WHAT YOU WILL DO: With nothing added or dropped, copy the data that follows exactly.
--------
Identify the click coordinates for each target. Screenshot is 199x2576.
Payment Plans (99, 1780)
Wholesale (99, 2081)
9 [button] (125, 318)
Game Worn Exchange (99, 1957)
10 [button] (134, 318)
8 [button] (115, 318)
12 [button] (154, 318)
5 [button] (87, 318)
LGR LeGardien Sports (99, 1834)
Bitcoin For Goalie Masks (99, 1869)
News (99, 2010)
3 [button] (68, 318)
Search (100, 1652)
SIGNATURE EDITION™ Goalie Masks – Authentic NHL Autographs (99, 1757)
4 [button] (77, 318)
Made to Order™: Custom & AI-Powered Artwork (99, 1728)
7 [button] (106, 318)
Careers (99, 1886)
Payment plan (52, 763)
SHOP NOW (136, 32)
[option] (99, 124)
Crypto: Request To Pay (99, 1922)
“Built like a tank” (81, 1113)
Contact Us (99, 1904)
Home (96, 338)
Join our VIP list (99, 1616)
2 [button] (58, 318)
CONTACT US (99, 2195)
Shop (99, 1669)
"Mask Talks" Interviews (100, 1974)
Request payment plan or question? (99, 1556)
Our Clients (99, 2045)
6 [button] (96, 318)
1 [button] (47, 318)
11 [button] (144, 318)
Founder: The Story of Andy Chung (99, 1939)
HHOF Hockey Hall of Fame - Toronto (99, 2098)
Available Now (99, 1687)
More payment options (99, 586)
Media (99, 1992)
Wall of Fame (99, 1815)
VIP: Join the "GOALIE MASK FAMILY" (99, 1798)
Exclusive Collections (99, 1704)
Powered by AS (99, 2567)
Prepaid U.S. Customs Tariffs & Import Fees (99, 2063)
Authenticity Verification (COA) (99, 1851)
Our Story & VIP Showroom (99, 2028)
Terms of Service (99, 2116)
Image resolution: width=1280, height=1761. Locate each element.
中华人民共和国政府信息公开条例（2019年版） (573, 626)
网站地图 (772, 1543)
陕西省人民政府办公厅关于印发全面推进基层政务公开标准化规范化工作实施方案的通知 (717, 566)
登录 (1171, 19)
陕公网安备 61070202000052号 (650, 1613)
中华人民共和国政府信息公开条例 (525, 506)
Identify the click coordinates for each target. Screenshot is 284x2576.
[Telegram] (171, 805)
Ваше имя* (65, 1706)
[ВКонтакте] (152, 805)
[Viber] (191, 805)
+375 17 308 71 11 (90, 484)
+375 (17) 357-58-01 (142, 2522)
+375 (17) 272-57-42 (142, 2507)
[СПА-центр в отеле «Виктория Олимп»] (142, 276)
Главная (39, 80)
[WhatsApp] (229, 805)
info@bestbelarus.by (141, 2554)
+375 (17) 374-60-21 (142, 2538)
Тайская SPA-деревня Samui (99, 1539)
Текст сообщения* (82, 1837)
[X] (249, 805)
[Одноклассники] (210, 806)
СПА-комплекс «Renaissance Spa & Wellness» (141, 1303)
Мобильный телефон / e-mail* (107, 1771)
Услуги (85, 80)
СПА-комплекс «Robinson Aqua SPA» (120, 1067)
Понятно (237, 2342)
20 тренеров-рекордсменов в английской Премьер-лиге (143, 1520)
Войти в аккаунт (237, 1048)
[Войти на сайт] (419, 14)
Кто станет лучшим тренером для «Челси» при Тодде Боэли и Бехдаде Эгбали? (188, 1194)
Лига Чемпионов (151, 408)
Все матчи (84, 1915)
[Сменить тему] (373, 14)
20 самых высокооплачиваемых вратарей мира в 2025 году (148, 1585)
--------
RESPONSE AREA:
Identify the click coordinates for each target. Screenshot is 199x2576.
Payment Plans (99, 1780)
Wholesale (99, 2081)
9 [button] (125, 318)
Game Worn Exchange (99, 1957)
10 [button] (134, 318)
8 [button] (115, 318)
12 [button] (154, 318)
5 [button] (87, 318)
LGR LeGardien Sports (99, 1834)
Bitcoin For Goalie Masks (99, 1869)
News (99, 2010)
3 [button] (68, 318)
Search (100, 1652)
SIGNATURE EDITION™ Goalie Masks – Authentic NHL Autographs (99, 1757)
4 [button] (77, 318)
Made to Order™: Custom & AI-Powered Artwork (99, 1728)
7 [button] (106, 318)
Careers (99, 1886)
Payment plan (52, 763)
SHOP NOW (136, 32)
[option] (99, 124)
Crypto: Request To Pay (99, 1922)
“Built like a tank” (81, 1113)
Contact Us (99, 1904)
Home (96, 338)
Join our VIP list (99, 1616)
2 [button] (58, 318)
CONTACT US (99, 2195)
Shop (99, 1669)
"Mask Talks" Interviews (100, 1974)
Request payment plan or question? (99, 1556)
Our Clients (99, 2045)
6 [button] (96, 318)
1 [button] (47, 318)
11 [button] (144, 318)
Founder: The Story of Andy Chung (99, 1939)
HHOF Hockey Hall of Fame - Toronto (99, 2098)
Available Now (99, 1687)
More payment options (99, 586)
Media (99, 1992)
Wall of Fame (99, 1815)
VIP: Join the "GOALIE MASK FAMILY" (99, 1798)
Exclusive Collections (99, 1704)
Powered by AS (99, 2567)
Prepaid U.S. Customs Tariffs & Import Fees (99, 2063)
Authenticity Verification (COA) (99, 1851)
Our Story & VIP Showroom (99, 2028)
Terms of Service (99, 2116)
Image resolution: width=1280, height=1761. Locate each element.
中华人民共和国政府信息公开条例（2019年版） (573, 626)
网站地图 (772, 1543)
陕西省人民政府办公厅关于印发全面推进基层政务公开标准化规范化工作实施方案的通知 (717, 566)
登录 (1171, 19)
陕公网安备 61070202000052号 (650, 1613)
中华人民共和国政府信息公开条例 (525, 506)
Identify the click coordinates for each target. Screenshot is 284x2576.
[Telegram] (171, 805)
Ваше имя* (65, 1706)
[ВКонтакте] (152, 805)
[Viber] (191, 805)
+375 17 308 71 11 (90, 484)
+375 (17) 357-58-01 (142, 2522)
+375 (17) 272-57-42 (142, 2507)
[СПА-центр в отеле «Виктория Олимп»] (142, 276)
Главная (39, 80)
[WhatsApp] (229, 805)
info@bestbelarus.by (141, 2554)
+375 (17) 374-60-21 (142, 2538)
Тайская SPA-деревня Samui (99, 1539)
Текст сообщения* (82, 1837)
[X] (249, 805)
[Одноклассники] (210, 806)
СПА-комплекс «Renaissance Spa & Wellness» (141, 1303)
Мобильный телефон / e-mail* (107, 1771)
Услуги (85, 80)
СПА-комплекс «Robinson Aqua SPA» (120, 1067)
Понятно (237, 2342)
20 тренеров-рекордсменов в английской Премьер-лиге (143, 1520)
Войти в аккаунт (237, 1048)
[Войти на сайт] (419, 14)
Кто станет лучшим тренером для «Челси» при Тодде Боэли и Бехдаде Эгбали? (188, 1194)
Лига Чемпионов (151, 408)
Все матчи (84, 1915)
[Сменить тему] (373, 14)
20 самых высокооплачиваемых вратарей мира в 2025 году (148, 1585)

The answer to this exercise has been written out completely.